● **WHAT TO WORK ON**: All entries below must be given again exactly as they stand.

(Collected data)
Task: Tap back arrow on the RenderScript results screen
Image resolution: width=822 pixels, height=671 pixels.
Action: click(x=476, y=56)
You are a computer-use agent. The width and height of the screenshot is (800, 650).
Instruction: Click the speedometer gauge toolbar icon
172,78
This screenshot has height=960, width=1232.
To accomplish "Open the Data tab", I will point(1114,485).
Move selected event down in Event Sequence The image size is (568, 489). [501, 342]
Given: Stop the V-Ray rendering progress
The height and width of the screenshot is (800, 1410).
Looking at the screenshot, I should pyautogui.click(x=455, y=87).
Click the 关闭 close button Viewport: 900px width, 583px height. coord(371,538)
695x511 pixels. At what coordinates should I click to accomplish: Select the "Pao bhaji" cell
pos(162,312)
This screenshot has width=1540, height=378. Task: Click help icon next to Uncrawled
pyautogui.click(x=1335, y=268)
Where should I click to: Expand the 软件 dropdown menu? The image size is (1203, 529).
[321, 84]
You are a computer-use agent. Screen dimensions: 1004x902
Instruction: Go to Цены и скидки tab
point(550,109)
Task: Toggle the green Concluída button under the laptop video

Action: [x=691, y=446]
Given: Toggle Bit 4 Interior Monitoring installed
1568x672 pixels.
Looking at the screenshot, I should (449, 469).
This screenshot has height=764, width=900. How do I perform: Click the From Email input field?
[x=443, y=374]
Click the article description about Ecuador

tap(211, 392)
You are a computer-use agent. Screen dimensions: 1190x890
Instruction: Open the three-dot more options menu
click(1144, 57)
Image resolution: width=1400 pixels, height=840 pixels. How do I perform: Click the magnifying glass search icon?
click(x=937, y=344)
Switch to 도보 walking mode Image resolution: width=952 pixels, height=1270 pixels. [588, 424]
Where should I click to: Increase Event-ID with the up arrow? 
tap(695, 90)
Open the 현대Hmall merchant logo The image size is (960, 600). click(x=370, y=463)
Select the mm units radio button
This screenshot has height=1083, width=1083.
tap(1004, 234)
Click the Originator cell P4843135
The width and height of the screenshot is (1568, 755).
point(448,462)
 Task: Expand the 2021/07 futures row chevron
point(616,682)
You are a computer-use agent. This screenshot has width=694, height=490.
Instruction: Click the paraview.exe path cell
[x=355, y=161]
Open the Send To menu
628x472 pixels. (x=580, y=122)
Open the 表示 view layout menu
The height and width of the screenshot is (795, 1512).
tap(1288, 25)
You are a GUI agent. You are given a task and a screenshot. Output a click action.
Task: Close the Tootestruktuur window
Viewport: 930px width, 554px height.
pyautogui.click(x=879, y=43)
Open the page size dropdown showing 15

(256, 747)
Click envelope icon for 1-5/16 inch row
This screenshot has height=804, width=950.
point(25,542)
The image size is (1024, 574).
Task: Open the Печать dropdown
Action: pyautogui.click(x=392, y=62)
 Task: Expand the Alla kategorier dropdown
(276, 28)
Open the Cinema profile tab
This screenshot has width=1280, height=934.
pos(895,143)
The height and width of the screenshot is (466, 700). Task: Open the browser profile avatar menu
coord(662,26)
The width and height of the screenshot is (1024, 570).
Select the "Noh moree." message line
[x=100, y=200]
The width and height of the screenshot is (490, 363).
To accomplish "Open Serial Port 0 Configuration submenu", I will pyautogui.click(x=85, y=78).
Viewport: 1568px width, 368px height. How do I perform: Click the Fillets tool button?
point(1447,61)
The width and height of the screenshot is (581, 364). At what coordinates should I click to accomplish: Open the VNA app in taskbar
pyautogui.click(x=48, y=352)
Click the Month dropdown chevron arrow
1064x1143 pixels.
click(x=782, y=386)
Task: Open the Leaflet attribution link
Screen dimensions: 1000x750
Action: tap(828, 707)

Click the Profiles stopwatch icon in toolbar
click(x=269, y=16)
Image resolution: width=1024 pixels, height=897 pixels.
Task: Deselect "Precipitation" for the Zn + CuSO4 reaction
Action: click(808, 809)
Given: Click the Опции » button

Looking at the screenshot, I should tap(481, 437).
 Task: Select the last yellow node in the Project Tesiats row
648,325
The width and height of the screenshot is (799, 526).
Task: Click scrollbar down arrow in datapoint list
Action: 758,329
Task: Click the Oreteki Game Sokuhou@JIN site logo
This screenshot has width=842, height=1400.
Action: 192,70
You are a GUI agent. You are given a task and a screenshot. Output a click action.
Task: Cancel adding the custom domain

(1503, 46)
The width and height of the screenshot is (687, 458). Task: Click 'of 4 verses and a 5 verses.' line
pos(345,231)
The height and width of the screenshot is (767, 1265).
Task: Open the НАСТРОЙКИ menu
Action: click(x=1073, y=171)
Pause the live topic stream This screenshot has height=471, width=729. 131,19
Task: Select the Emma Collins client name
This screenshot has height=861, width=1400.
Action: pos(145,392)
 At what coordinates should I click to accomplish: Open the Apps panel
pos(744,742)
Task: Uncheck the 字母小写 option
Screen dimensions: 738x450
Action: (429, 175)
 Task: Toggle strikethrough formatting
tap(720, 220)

● **SOLVED EXERCISE**:
Task: Tap back arrow on the RenderScript results screen
Image resolution: width=822 pixels, height=671 pixels.
Action: click(x=476, y=56)
You are a computer-use agent. The width and height of the screenshot is (800, 650).
Instruction: Click the speedometer gauge toolbar icon
172,78
This screenshot has height=960, width=1232.
To accomplish "Open the Data tab", I will point(1114,485).
Move selected event down in Event Sequence The image size is (568, 489). [501, 342]
Given: Stop the V-Ray rendering progress
The height and width of the screenshot is (800, 1410).
Looking at the screenshot, I should pyautogui.click(x=455, y=87).
Click the 关闭 close button Viewport: 900px width, 583px height. coord(371,538)
695x511 pixels. At what coordinates should I click to accomplish: Select the "Pao bhaji" cell
pos(162,312)
This screenshot has width=1540, height=378. Task: Click help icon next to Uncrawled
pyautogui.click(x=1335, y=268)
Where should I click to: Expand the 软件 dropdown menu? The image size is (1203, 529).
[321, 84]
You are a computer-use agent. Screen dimensions: 1004x902
Instruction: Go to Цены и скидки tab
point(550,109)
Task: Toggle the green Concluída button under the laptop video

Action: [x=691, y=446]
Given: Toggle Bit 4 Interior Monitoring installed
1568x672 pixels.
Looking at the screenshot, I should (449, 469).
This screenshot has height=764, width=900. How do I perform: Click the From Email input field?
[x=443, y=374]
Click the article description about Ecuador

tap(211, 392)
You are a computer-use agent. Screen dimensions: 1190x890
Instruction: Open the three-dot more options menu
click(1144, 57)
Image resolution: width=1400 pixels, height=840 pixels. How do I perform: Click the magnifying glass search icon?
click(x=937, y=344)
Switch to 도보 walking mode Image resolution: width=952 pixels, height=1270 pixels. [588, 424]
Where should I click to: Increase Event-ID with the up arrow? 
tap(695, 90)
Open the 현대Hmall merchant logo The image size is (960, 600). click(x=370, y=463)
Select the mm units radio button
This screenshot has height=1083, width=1083.
tap(1004, 234)
Click the Originator cell P4843135
The width and height of the screenshot is (1568, 755).
point(448,462)
 Task: Expand the 2021/07 futures row chevron
point(616,682)
You are a computer-use agent. This screenshot has width=694, height=490.
Instruction: Click the paraview.exe path cell
[x=355, y=161]
Open the Send To menu
628x472 pixels. (x=580, y=122)
Open the 表示 view layout menu
The height and width of the screenshot is (795, 1512).
tap(1288, 25)
You are a GUI agent. You are given a task and a screenshot. Output a click action.
Task: Close the Tootestruktuur window
Viewport: 930px width, 554px height.
pyautogui.click(x=879, y=43)
Open the page size dropdown showing 15

(256, 747)
Click envelope icon for 1-5/16 inch row
This screenshot has height=804, width=950.
point(25,542)
The image size is (1024, 574).
Task: Open the Печать dropdown
Action: pyautogui.click(x=392, y=62)
 Task: Expand the Alla kategorier dropdown
(276, 28)
Open the Cinema profile tab
This screenshot has width=1280, height=934.
pos(895,143)
The height and width of the screenshot is (466, 700). Task: Open the browser profile avatar menu
coord(662,26)
The width and height of the screenshot is (1024, 570).
Select the "Noh moree." message line
[x=100, y=200]
The width and height of the screenshot is (490, 363).
To accomplish "Open Serial Port 0 Configuration submenu", I will pyautogui.click(x=85, y=78).
Viewport: 1568px width, 368px height. How do I perform: Click the Fillets tool button?
point(1447,61)
The width and height of the screenshot is (581, 364). At what coordinates should I click to accomplish: Open the VNA app in taskbar
pyautogui.click(x=48, y=352)
Click the Month dropdown chevron arrow
1064x1143 pixels.
click(x=782, y=386)
Task: Open the Leaflet attribution link
Screen dimensions: 1000x750
Action: tap(828, 707)

Click the Profiles stopwatch icon in toolbar
click(x=269, y=16)
Image resolution: width=1024 pixels, height=897 pixels.
Task: Deselect "Precipitation" for the Zn + CuSO4 reaction
Action: click(808, 809)
Given: Click the Опции » button

Looking at the screenshot, I should tap(481, 437).
 Task: Select the last yellow node in the Project Tesiats row
648,325
The width and height of the screenshot is (799, 526).
Task: Click scrollbar down arrow in datapoint list
Action: 758,329
Task: Click the Oreteki Game Sokuhou@JIN site logo
This screenshot has width=842, height=1400.
Action: 192,70
You are a GUI agent. You are given a task and a screenshot. Output a click action.
Task: Cancel adding the custom domain

(1503, 46)
The width and height of the screenshot is (687, 458). Task: Click 'of 4 verses and a 5 verses.' line
pos(345,231)
The height and width of the screenshot is (767, 1265).
Task: Open the НАСТРОЙКИ menu
Action: click(x=1073, y=171)
Pause the live topic stream This screenshot has height=471, width=729. 131,19
Task: Select the Emma Collins client name
This screenshot has height=861, width=1400.
Action: pos(145,392)
 At what coordinates should I click to accomplish: Open the Apps panel
pos(744,742)
Task: Uncheck the 字母小写 option
Screen dimensions: 738x450
Action: (429, 175)
 Task: Toggle strikethrough formatting
tap(720, 220)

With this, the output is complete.